A healthy diet isn’t one-size-fits-all. Different body types, health conditions, and lifestyles mean that a well-balanced diet will be a bit different for everyone. Someone who’s on their feet or doing physical labor all day will need more calories and different types of food than someone who’s mostly in an office.
But it’s not just lifestyle that makes a difference. Aging will also change what healthy eating looks like for you. Seniors’ dietary needs aren’t the same as a younger person’s needs. That may mean that as you get older, you need to change well-entrenched eating habits.
It’s not easy to change what you’ve gotten used to, especially when it comes to food. But healthy eating for seniors can mean:
- Lower risk for chronic health conditions such as diabetes and heart disease;
- Feeling more energized;
- Preventing muscle and bone loss, which can reduce the risk of a falling injury or broken bones.
However, changes that come with aging can also make healthy eating more of a challenge. You may experience a reduced appetite, reduced sense of smell or taste, and it may be harder for you to get to the grocery store or prepare food on your own.
Senior Living Makes Healthy Eating Easier
If grocery shopping or cooking are obstacles to your healthy eating, senior living can help you maintain an independent lifestyle and improve your quality of life.
In a retirement suite, you maintain your independence, but there’s a dining room where meals are served to residents, and laundry and cleaning services may also be available. It’s not assisted living, but it can ease some of the obstacles that reduce quality of life and take a lot off of your mind.
Even the act of eating with others can make a huge difference to your quality of life. The company and conversation can make meals a more enjoyable experience.
How Do Seniors’ Nutritional Needs Change?
As you get older, you become more likely to eat less due to decreased appetite, and that will change what you should be eating.

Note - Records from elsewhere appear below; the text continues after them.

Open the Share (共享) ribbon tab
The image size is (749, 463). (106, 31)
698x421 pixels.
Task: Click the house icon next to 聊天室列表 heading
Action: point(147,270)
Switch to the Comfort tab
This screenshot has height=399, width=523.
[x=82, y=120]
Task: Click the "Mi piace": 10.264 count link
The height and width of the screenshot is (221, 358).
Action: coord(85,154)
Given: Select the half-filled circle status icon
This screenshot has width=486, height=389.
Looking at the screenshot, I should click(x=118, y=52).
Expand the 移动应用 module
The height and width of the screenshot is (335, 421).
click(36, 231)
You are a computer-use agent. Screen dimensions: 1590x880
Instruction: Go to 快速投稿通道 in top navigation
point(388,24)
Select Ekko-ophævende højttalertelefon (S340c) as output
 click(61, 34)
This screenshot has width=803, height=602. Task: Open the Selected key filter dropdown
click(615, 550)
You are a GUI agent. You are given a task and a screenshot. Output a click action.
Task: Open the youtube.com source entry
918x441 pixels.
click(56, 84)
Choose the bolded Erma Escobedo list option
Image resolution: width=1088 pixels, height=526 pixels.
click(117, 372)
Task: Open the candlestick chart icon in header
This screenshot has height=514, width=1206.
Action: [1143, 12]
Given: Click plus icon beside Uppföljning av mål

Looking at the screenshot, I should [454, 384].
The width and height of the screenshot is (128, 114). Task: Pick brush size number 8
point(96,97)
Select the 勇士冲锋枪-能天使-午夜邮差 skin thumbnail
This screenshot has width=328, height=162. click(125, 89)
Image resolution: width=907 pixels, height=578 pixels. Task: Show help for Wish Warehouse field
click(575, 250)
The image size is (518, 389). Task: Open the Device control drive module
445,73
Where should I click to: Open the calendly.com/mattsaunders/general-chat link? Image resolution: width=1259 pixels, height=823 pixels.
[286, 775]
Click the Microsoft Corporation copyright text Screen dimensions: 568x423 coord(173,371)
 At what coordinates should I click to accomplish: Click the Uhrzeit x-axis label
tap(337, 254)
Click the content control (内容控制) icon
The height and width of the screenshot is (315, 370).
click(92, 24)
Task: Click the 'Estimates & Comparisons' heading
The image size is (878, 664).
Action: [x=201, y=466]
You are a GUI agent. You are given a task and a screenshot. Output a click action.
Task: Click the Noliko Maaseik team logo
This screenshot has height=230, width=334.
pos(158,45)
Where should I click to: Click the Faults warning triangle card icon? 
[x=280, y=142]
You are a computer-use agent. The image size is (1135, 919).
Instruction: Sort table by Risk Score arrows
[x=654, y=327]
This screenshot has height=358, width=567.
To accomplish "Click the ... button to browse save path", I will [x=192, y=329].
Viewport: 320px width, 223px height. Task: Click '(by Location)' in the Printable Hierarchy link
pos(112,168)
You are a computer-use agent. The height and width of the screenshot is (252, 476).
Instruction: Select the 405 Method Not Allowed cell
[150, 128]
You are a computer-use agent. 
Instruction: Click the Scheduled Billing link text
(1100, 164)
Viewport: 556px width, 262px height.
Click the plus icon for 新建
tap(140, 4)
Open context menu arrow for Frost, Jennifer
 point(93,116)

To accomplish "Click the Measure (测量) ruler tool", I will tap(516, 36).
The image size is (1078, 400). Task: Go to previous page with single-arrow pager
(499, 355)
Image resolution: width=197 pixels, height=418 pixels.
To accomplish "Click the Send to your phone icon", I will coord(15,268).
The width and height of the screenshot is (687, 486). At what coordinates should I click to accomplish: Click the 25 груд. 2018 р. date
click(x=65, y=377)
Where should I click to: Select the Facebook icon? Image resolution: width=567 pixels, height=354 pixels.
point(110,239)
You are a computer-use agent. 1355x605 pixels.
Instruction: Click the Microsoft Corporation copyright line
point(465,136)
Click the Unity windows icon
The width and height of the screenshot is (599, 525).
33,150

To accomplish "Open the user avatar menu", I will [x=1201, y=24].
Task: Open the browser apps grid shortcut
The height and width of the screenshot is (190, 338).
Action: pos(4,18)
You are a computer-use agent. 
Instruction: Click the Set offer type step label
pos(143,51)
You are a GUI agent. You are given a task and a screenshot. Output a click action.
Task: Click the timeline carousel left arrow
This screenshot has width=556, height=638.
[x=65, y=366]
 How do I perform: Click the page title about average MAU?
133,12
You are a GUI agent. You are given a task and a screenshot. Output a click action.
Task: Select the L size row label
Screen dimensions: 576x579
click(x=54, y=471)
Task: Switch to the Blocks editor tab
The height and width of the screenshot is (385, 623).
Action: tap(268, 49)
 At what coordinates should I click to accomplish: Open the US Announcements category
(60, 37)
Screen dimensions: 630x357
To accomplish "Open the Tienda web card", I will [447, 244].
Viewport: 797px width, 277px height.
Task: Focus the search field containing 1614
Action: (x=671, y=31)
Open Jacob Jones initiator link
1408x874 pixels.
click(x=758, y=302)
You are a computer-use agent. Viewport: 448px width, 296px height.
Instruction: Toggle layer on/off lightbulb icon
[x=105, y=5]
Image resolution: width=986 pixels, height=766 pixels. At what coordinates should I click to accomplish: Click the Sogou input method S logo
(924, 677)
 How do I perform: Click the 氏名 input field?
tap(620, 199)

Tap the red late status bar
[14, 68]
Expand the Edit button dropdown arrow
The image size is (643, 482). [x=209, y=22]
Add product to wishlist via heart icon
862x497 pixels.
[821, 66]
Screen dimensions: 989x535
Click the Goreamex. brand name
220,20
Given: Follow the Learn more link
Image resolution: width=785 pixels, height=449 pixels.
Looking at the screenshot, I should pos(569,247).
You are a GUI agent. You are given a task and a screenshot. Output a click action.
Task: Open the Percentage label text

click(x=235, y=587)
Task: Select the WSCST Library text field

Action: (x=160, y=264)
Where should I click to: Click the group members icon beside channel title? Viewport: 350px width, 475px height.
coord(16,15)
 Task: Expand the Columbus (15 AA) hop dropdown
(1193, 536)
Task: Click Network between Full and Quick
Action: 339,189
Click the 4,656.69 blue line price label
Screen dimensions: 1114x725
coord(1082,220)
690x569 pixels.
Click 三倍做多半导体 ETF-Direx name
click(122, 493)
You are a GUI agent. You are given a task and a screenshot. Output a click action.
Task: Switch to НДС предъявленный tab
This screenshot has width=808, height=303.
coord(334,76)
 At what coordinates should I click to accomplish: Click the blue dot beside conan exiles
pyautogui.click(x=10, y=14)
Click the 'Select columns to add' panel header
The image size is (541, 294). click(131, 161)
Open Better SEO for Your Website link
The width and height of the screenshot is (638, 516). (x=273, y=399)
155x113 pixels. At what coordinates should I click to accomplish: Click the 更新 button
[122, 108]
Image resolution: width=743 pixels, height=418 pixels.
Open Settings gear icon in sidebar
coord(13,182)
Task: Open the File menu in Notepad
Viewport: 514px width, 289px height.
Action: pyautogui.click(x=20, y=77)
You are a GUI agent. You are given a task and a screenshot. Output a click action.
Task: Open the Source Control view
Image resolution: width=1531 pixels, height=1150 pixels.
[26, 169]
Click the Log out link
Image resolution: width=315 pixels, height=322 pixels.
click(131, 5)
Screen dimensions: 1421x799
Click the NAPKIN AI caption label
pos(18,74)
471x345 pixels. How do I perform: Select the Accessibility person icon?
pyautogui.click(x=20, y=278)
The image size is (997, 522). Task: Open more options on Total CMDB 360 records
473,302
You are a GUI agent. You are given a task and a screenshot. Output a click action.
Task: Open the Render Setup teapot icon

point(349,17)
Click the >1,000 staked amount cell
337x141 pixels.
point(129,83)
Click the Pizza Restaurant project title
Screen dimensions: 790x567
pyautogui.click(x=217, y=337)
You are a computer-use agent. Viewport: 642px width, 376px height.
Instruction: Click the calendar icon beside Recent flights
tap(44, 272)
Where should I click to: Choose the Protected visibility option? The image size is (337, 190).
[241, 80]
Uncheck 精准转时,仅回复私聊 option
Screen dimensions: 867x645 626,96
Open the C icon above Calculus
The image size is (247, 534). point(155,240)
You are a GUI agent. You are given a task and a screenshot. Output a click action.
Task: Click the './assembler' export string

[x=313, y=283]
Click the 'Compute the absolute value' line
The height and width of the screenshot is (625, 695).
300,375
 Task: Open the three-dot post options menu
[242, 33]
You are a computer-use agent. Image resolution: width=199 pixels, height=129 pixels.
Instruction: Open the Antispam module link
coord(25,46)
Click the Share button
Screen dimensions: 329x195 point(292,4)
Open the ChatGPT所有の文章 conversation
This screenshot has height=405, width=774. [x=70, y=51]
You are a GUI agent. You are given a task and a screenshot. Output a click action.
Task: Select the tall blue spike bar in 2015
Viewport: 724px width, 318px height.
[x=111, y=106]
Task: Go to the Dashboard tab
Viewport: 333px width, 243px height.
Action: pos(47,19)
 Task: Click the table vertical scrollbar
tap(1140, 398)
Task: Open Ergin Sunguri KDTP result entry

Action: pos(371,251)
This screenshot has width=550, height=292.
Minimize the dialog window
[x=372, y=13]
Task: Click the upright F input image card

Here are some of the ways you may want to adjust your diet:
- Eating more vitamin- and mineral-rich foods. It’s typically better to get vitamins from the food you eat rather than a pill. Nutrient-dense foods are also richer in fiber and help in other ways.
- Whole grains can improve digestion and help with digestive issues.
- Healthy fats, which include vegetable oils, nuts, and fish. Think of things like avocados or fatty fish like salmon, herring, and mackerel.
- Eating vegetables raw, as raw vegetables maintain more of their nutritional value than cooked. Steamed vegetables will also work, but raw packs the biggest punch.
- Vitamin B-rich foods like spinach, red meat, eggs, nuts, and leafy greens.
- Drinking more water, which seniors may need to do consciously, as their response to thirst isn’t as acute.
Diet is an integral part of senior health. As your needs change with age, make sure you do what it takes to keep up.